In the records below, find the line with "For You (388, 28)" and the line with "Features (765, 617)"; return exactly those lines and every line between them.

[Extracted records]
"""

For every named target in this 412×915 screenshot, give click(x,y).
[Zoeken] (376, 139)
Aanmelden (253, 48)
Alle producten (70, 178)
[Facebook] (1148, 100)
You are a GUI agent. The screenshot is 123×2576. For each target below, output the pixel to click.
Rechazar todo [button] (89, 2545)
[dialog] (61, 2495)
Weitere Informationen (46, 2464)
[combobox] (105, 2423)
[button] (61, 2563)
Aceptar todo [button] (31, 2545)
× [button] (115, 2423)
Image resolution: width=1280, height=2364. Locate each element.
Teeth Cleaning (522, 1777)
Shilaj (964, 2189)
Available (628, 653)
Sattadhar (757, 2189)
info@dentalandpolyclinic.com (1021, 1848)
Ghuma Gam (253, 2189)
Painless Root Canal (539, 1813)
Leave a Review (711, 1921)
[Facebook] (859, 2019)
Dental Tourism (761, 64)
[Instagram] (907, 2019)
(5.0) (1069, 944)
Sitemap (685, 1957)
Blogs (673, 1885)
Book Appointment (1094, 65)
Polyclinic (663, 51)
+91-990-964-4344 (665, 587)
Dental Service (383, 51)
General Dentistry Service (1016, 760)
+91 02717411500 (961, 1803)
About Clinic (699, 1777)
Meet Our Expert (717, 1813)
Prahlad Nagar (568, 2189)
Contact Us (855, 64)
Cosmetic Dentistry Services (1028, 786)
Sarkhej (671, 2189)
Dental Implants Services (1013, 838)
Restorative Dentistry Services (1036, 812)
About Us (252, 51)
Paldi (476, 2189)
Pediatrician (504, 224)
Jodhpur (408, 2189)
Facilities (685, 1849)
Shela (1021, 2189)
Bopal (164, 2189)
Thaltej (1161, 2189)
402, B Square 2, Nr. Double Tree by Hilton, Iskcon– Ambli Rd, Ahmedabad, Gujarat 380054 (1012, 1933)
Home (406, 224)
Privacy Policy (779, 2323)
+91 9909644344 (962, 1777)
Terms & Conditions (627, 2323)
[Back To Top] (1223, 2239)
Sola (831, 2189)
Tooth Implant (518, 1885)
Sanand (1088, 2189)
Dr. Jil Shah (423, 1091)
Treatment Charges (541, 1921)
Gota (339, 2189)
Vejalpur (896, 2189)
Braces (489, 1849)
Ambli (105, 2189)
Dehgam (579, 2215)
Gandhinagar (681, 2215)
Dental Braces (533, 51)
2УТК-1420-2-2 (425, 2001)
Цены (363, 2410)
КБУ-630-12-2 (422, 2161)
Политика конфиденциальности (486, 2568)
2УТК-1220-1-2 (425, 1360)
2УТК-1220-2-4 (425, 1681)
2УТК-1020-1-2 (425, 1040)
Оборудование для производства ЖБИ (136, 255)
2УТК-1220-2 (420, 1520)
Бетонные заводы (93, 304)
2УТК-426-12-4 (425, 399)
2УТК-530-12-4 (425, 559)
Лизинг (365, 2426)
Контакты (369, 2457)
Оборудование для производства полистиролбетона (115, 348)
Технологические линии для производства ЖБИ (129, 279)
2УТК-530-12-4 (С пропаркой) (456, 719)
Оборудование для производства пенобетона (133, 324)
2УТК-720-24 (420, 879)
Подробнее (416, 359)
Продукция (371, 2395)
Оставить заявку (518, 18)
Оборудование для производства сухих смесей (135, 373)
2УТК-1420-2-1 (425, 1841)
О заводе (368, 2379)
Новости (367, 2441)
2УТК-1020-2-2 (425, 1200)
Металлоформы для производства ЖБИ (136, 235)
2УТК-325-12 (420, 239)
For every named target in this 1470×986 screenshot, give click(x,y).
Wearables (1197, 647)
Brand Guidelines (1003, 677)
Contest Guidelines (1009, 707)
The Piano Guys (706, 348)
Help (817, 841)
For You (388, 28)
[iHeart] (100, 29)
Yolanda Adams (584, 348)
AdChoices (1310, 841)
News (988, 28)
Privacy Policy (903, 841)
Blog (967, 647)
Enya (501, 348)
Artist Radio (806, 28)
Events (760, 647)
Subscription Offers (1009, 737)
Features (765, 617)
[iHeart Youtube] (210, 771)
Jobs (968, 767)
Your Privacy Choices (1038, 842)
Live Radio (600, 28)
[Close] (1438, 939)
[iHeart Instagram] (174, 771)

"""

* EXERCISE SOLUTION
For You (388, 28)
[iHeart] (100, 29)
Yolanda Adams (584, 348)
AdChoices (1310, 841)
News (988, 28)
Privacy Policy (903, 841)
Blog (967, 647)
Enya (501, 348)
Artist Radio (806, 28)
Events (760, 647)
Subscription Offers (1009, 737)
Features (765, 617)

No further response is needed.